Exercise goal
Say whether each statement agrees with the post below on depression during a fertility journey, answering yes or no and quoting the deciding words. (a) The writer says the post is about a political u-turn. (b) The writer has memory blanks from the time of the miscarriage. (c) The writer had never struggled with mental health before the miscarriage.

Excerpt

For those of you that have been following me for a while, you’ll doubtless scratching your head at this title and thinking I’m doing some sort of political u-turn. Honestly, that isn’t what this post is about.
I’ve been thinking about this post for a long time, because no matter how many times I’ve come to write about it, it’s not felt genuine, so here goes because I’m going to be very honest in this one about how I’ve tried to climb out of the depression on countless occasions through my fertility journey. I know you won’t all relate to the fertility issues, but I hope that you’ll be able to understand the premise behind this post.
When I think about my miscarriage, it was a very dark place. I mean I’ve struggled with my mental health before this, but nothing really prepares you for when something goes catastrophically wrong in your life, even if you have experienced depression before.
The reason I know that I hit rock bottom at that time is because I have memory blanks. Memory blanks tell me that this was such a painful, traumatic experience that my brain hasn’t allowed me to remember everything that happened in order to protect me. But it also tells me that when something happens that is that painful, it’s not living as such, it’s survival.

Extracted material
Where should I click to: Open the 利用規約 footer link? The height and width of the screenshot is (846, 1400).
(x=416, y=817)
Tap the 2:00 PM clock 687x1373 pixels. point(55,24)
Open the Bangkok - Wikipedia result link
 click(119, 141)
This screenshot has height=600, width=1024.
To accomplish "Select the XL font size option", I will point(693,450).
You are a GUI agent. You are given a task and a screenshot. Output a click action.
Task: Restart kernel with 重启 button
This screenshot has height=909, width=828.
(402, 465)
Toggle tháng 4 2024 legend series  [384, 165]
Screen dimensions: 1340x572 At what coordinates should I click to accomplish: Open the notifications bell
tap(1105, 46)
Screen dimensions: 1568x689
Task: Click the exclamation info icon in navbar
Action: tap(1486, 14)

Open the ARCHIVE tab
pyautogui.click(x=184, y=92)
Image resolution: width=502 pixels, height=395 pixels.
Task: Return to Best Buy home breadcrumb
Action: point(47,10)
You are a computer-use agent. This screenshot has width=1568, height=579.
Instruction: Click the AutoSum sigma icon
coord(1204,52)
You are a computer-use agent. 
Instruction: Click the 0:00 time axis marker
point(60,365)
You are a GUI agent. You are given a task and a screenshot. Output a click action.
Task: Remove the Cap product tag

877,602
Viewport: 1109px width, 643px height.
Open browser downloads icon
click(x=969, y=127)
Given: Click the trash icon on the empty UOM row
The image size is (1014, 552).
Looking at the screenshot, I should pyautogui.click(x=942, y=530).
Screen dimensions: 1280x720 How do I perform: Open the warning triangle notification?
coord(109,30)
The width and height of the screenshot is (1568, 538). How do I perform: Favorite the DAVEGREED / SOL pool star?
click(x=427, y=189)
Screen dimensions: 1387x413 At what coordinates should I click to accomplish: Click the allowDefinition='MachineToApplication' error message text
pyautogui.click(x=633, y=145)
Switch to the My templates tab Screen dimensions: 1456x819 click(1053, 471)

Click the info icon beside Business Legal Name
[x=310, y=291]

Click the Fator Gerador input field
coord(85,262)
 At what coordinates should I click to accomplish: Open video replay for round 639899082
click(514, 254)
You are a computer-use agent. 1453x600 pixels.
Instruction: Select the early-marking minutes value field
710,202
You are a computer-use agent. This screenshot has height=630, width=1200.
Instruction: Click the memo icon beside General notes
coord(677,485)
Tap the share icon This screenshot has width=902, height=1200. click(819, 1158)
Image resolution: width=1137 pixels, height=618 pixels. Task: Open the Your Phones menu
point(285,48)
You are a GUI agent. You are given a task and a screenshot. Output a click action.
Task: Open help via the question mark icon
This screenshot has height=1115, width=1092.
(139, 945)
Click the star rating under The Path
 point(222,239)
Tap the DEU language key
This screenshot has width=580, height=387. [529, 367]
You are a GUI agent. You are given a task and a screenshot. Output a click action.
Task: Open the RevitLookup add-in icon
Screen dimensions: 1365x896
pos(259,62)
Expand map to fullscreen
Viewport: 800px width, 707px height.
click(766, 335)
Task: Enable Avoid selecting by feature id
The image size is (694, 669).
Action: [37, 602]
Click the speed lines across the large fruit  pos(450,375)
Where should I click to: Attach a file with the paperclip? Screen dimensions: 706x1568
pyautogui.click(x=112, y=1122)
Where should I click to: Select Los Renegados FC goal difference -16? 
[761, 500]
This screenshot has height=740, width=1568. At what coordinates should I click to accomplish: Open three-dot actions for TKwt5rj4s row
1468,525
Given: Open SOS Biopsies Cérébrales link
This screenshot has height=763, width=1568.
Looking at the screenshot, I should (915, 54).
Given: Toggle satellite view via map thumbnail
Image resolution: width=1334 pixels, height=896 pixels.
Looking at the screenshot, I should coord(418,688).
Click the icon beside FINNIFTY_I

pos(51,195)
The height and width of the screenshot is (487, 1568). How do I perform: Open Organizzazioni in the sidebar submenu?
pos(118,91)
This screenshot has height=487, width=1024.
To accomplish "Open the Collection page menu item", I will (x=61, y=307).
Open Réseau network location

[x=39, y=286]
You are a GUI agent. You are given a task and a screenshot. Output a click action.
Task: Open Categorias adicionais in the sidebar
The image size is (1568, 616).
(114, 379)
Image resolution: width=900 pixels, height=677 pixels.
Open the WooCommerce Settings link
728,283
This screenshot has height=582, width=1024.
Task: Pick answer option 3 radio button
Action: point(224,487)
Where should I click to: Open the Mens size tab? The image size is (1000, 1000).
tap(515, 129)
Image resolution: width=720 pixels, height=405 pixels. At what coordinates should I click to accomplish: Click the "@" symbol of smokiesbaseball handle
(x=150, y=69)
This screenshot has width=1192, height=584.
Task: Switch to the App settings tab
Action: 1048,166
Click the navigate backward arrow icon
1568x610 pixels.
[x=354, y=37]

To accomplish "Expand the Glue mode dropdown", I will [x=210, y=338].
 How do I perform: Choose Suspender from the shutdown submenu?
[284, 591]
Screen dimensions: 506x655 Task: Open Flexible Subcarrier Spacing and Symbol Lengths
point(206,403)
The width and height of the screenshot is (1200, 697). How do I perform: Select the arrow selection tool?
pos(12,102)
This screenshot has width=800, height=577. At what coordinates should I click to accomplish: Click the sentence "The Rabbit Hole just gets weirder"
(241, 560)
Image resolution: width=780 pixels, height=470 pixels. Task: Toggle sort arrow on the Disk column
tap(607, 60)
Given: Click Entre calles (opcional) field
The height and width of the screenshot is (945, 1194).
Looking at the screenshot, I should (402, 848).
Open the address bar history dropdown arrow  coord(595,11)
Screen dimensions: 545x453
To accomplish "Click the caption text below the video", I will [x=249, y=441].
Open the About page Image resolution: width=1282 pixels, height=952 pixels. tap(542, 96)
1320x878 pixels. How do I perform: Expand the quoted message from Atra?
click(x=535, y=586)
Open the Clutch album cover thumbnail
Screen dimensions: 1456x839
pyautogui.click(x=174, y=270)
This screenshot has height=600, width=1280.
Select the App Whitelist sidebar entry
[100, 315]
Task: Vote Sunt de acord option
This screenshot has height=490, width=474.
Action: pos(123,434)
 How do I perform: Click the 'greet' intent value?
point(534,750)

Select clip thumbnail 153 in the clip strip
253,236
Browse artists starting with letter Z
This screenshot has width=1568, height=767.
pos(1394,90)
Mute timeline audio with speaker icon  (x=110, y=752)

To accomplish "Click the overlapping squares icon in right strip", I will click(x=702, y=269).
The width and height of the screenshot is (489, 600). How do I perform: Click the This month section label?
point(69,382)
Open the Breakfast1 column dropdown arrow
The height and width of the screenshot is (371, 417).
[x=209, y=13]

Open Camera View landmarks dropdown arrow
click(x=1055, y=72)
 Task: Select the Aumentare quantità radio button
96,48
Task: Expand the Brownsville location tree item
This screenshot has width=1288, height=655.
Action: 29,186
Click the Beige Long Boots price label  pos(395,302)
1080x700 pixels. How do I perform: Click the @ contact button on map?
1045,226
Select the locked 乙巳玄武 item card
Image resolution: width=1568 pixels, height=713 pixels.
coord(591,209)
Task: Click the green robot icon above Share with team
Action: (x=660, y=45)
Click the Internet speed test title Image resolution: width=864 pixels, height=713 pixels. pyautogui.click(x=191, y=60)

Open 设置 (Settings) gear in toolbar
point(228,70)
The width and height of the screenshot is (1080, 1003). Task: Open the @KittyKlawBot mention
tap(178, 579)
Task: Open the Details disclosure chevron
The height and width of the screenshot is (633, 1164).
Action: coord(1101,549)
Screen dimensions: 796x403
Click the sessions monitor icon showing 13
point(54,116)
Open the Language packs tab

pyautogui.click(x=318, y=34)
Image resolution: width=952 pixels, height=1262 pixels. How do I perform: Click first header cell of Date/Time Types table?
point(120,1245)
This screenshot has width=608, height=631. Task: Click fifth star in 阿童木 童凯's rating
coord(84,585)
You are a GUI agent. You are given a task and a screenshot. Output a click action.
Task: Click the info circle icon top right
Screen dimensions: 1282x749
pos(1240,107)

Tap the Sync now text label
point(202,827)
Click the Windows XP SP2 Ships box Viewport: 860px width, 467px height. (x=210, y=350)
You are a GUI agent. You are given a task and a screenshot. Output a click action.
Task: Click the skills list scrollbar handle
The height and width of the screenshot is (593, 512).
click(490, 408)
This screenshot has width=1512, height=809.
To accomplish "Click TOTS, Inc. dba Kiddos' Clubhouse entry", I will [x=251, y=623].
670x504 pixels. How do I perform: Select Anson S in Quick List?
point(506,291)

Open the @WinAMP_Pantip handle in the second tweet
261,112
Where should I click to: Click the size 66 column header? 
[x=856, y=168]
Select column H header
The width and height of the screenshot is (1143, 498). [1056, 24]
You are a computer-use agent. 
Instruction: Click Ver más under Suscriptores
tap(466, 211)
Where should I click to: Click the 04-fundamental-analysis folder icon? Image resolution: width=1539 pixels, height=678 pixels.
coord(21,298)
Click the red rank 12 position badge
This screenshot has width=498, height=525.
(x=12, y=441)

Written answer
(a) No: "Honestly, that isn’t what this post is about."
(b) Yes: "The reason I know that I hit rock bottom at that time is because I have memory blanks."
(c) No: "I mean I’ve struggled with my mental health before this"